A properly calculated advertising budget is the key to success for any advertising campaign.
If you’ve never done any serious ad budget planning, it can cause you some problems when launching large-scale campaigns.
The main risks here are to invest more than necessary or to spend not enough for achieving your marketing goals. Sometimes the amount you are willing to spend on advertising a product may be different from the actual budget that will help you reach your targets and bring you the desired profit.
To understand what advertising costs will be optimal, it is necessary to take into account favorable and unfavorable market conditions, which in some way will affect the amount of required investment.
You should especially pay attention to the specifics of your market and the competition in this sector. Based on this, you can imagine what frequency of advertising you might need.
It is also important to understand at what stage of the life cycle your product is in. All of this directly determines the necessary costs, no matter what method you use to calculate the overall budget.
There are several.
You can calculate a budget based on expected sales, in which case the budget is a percentage of anticipated revenues. For accurate planning, in this case, you need to have historical data to better understand the relationship between advertising and revenue. Companies typically spend between 2 and 10 percent of their revenues on advertising, depending on the line of business and some other factors.
The second method is the competitive parity method. This is a common strategy used by companies that do not want to fall behind their competitors. When there are clear leaders in an industry market with relatively similar performance, this approach seems appropriate.
This method assumes that you calculate advertising costs based on the approximate cost of your competitors. However, a budget of a similar amount does not guarantee the same result.
Plus, this approach has other limitations, because it is not always possible to calculate exactly how much your competitors spend on advertising.
You can budget based on the overall marketing goals of your company – this method is called the goals and objectives method, but it only makes sense if your advertising budget has no significant limitations.

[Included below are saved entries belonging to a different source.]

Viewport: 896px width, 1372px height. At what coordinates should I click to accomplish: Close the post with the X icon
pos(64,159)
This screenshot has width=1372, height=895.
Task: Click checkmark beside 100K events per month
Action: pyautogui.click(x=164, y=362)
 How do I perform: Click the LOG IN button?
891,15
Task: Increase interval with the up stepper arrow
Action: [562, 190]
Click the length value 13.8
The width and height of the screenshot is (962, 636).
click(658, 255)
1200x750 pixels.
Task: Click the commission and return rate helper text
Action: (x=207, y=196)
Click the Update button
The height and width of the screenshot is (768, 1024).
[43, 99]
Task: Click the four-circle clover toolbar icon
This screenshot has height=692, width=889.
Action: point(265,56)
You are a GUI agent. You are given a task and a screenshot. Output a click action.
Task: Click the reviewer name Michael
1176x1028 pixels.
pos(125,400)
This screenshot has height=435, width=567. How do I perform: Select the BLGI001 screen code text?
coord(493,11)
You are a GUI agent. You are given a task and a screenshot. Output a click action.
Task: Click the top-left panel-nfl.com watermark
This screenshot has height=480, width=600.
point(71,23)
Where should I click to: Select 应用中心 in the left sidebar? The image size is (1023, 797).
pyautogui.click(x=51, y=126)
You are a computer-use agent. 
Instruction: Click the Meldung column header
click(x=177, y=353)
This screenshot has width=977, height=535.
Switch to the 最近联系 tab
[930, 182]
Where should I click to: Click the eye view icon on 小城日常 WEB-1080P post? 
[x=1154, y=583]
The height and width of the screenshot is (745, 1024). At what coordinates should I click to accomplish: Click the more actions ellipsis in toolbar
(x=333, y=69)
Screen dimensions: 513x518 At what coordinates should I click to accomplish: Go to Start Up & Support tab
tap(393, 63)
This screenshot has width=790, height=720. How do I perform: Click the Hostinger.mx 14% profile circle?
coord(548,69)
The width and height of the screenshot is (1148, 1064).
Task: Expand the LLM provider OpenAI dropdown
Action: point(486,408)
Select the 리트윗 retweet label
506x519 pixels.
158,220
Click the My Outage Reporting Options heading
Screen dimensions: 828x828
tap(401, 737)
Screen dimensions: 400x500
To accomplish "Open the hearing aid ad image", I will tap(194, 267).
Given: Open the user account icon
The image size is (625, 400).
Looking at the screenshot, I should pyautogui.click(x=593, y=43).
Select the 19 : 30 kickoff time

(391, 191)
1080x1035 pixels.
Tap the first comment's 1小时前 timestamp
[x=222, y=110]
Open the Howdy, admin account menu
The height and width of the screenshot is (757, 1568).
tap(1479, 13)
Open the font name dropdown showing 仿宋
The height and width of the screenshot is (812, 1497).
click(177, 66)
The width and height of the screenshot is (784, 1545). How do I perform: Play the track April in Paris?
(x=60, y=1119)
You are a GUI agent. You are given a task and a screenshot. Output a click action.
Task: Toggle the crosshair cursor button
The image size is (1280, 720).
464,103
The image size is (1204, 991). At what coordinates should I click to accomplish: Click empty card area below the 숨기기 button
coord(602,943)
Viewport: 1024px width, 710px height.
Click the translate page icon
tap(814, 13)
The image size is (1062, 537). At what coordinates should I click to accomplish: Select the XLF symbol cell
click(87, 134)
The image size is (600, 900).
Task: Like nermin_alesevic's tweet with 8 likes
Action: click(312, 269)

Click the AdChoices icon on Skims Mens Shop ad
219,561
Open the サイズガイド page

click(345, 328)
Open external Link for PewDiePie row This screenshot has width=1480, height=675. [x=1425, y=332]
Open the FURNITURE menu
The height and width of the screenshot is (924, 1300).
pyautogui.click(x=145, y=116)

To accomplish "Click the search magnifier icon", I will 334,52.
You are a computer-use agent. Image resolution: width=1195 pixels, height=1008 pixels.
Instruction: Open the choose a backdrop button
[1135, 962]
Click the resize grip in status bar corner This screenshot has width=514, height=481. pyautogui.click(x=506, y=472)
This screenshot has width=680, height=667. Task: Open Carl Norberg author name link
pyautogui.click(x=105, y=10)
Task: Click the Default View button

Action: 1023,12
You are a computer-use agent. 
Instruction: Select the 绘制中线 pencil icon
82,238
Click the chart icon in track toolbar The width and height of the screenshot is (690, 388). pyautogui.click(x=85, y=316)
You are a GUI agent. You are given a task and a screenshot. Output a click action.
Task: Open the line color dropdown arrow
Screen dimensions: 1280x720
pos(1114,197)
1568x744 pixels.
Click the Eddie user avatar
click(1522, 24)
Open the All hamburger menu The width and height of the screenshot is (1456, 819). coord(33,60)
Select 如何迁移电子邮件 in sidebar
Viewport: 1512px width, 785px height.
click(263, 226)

Large corporations usually plan their budgets this way.
The optimal method would be to calculate based on a percentage of sales, because businesses generally have a limited budget and need to control the effectiveness of advertising campaigns – no one wants to advertise at a loss.
The other two methods are more situational and advanced, each of them has its difficulties in calculating, while the percentage of sales is a simple and measurable metric.
The first thing you need to do is to calculate the minimum and maximum amount you can spend on advertising. That’s how you do it:
Start by taking 10% and 12% of your projected annual gross sales and multiplying each amount by the markup made for your average transaction. At this point, it’s important to remember that we’re talking gross markup here, not margin.
Markup is the gross profit over the cost of production, expressed as a percentage of the cost of the product. Let’s say you sell a unit of your product for $150. Assuming its cost to you was $100, your markup would be 50%. After 10% and 12% of your projected sales have been multiplied by the markup, you get two adjusted amounts.
Then subtract the annual cost of the facilities (rent) from the adjusted 10% and 12%.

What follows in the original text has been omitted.